September 2, 2008 by attractivechaos

Synopsis

Here is an simple example showing how to use khash.h library:

#include "khash.h"
KHASH_MAP_INIT_INT(32, char)
int main() {
	int ret, is_missing;
	khiter_t k;
	khash_t(32) *h = kh_init(32);
	k = kh_put(32, h, 5, &ret);
	if (!ret) kh_del(32, h, k);
	k = kh_get(32, h, 10);
	is_missing = (k == kh_end(h));
	k = kh_get(32, h, 5);
	kh_del(32, h, k);
	for (k = kh_begin(h); k != kh_end(h); ++k)
		if (kh_exist(h, k)) kh_value(h, k) = 1;
	kh_destroy(32, h);
	return 0;
}

The second line says we want to use a hash map with int as key and char as value. khash_t(int) is a type. kh_get() and kh_put() returns an iterator, or the position in the hash table. kh_del() erases the key-value in the bucket pointed by the iterator. kh_begin() and kh_end() return the begin and the end of iterator, respectively. And kh_exist() tests whether the bucket at the iterator is filled with a key-value. The APIs are not so concise in comparison to C++ template, but are very straightforward and flexible. How can this be done?

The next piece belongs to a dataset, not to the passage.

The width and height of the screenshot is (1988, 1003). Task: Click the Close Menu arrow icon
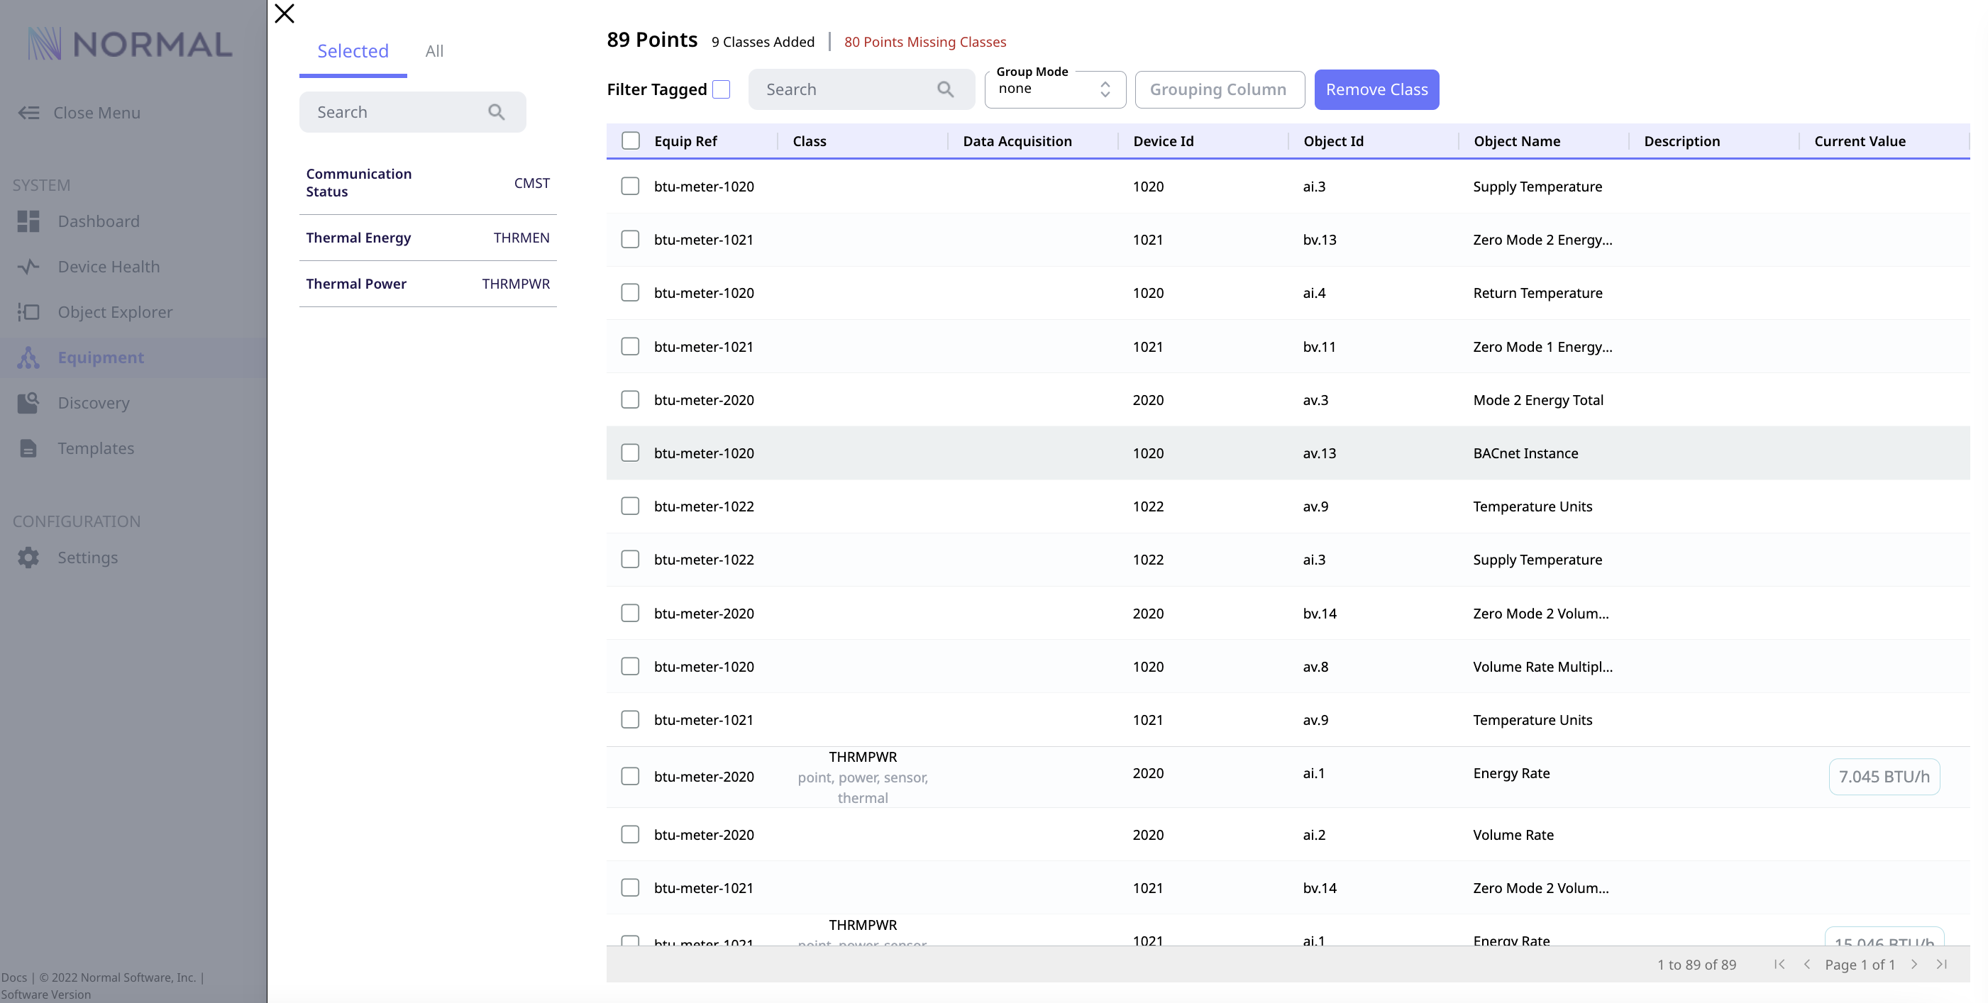pyautogui.click(x=29, y=113)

Achieving generic programming in C

The core part of khash.h is:

#define KH_INIT(name, key_t, val_t, is_map, _hashf, _hasheq) \
  typedef struct { \
    int n_buckets, size, n_occupied, upper_bound; \
    unsigned *flags; \
    key_t *keys; \
    val_t *vals; \
  } kh_##name##_t; \
  static inline kh_##name##_t *init_##name() { \
    return (kh_##name##_t*)calloc(1, sizeof(kh_##name##_t)); \
  } \
  static inline int get_##name(kh_##name##_t *h, key_t k) \
  ... \
  static inline void destroy_##name(kh_##name##_t *h) { \
    if (h) { \
      free(h->keys); free(h->flags); free(h->vals); free(h); \
    } \
  }

#define _int_hf(key) (unsigned)(key)
#define _int_heq(a, b) (a == b)
#define khash_t(name) kh_##name##_t
#define kh_init(name) init_##name()
#define kh_get(name, h, k) get_##name(h, k)
#define kh_destroy(name, h) destroy_##name(h)
...
#define KHASH_MAP_INIT_INT(name, val_t) \
	KH_INIT(name, unsigned, val_t, is_map, _int_hf, _int_heq)

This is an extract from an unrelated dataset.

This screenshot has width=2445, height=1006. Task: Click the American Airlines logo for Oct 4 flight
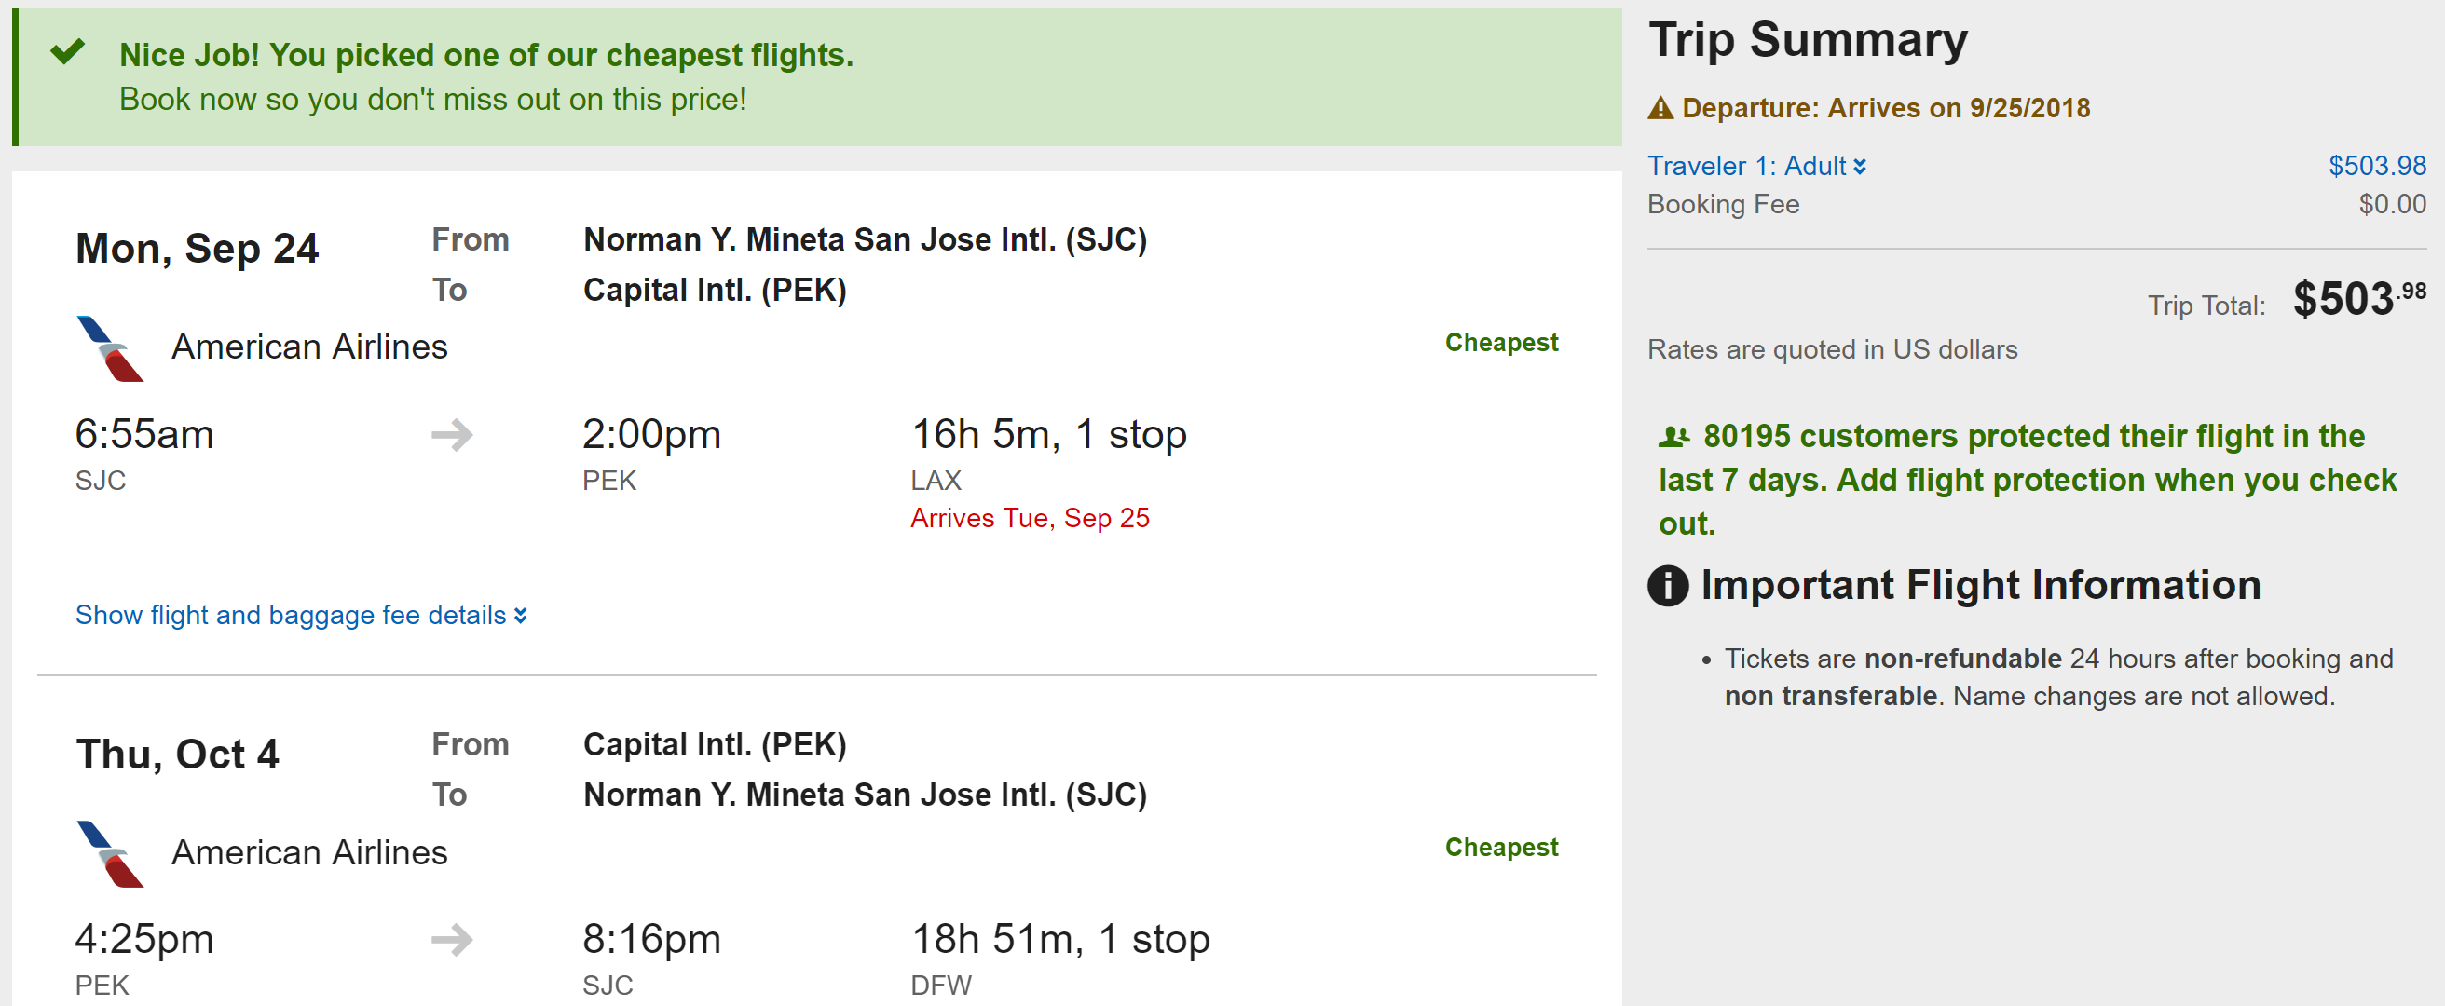point(110,854)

In macro ‘KH_INIT’, name is a unique symbol that distinguishes hash tables of different types, key_t the type of key, val_t the type of value, is_map is 0 or 1 indicating whether to allocate memory for vals, _hashf is a hash function/macro and _hasheq the comparison function/macro. Macro ‘KHASH_MAP_INIT_INT’ is a convenient interface to hash with integer keys.

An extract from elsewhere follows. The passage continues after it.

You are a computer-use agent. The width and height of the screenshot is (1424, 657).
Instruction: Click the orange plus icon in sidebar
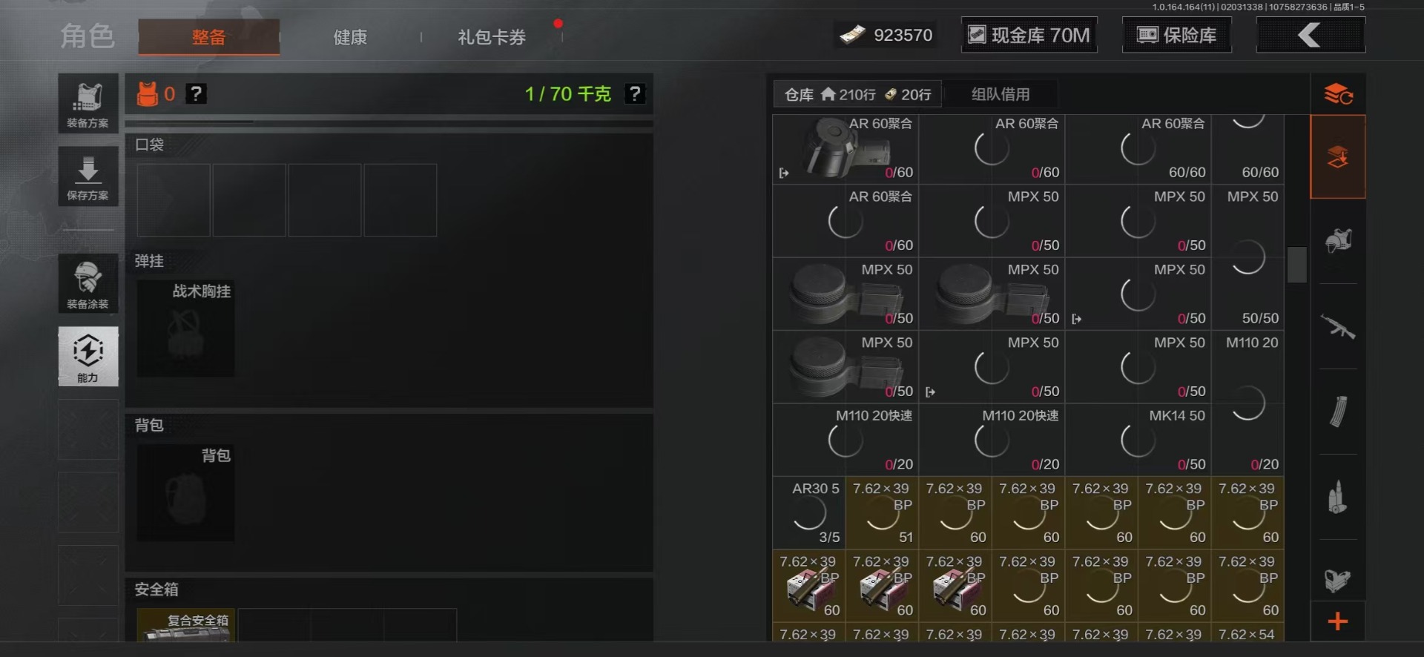tap(1337, 621)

When ‘KHASH_MAP_INIT_INT(32, char)’ is used in a C source code file the following codes will be inserted:

  typedef struct {
    int n_buckets, size, n_occupied, upper_bound;
    unsigned *flags;
    unsigned *keys;
    char *vals;
  } kh_int_t;
  static inline kh_int_t *init_int() {
    return (kh_int_t*)calloc(1, sizeof(kh_int_t));
  }
  static inline int get_int(kh_int_t *h, unsigned k)
  ...
  static inline void destroy_int(kh_int_t *h) {
    if (h) {
      free(h->keys); free(h->flags); free(h->vals); free(h);
    }
  }

And when we call: ‘kh_get(int, h, 5)’, we are calling ‘get_int(h, 5)’ which is defined by calling KH_INIT(int) macro. In this way, we can effectively achieve generic programming with simple interfaces. As we use inline and macros throughout, the efficiency is not affected at all. In my hash table benchmark, it is as fast and light-weighted as the C++ implementation.

Other technical concerns

Solving collisions. I have discussed this in my previous post. I more like to achieve smaller memory and therefore I choose open addressing.
Grouping key-value pairs or not. In the current implementation, keys and values are kept in separated arrays. This strategy will cause additional cache misses when keys and values are retrieved twice. Grouping key-value in a struct is more cache efficient. However, the good side of separating keys and values is this avoids waste of memory when key type and value type cannot be aligned well (e.g. key is an integer while value is a character). I would rather trade speed a bit for smaller memory. In addition, it is not hard to use a struct has a key in the current framework.
Space efficient rehashing. Traditional rehashing requires to allocate one addition hash and move elements in the old hash to the new one. For most hash implementations, this means we need 50% extra working space to enlarge a hash. This is not necessary. In khash.h, only a new flags array is allocated on rehashing. Array keys and values are enlarged with realloc which does not claim more memory than the new hash. Keys and values are move from old positions to new positions in the same memory space. This strategy also helps to clear all buckets marked as deleted without changing the size of a hash.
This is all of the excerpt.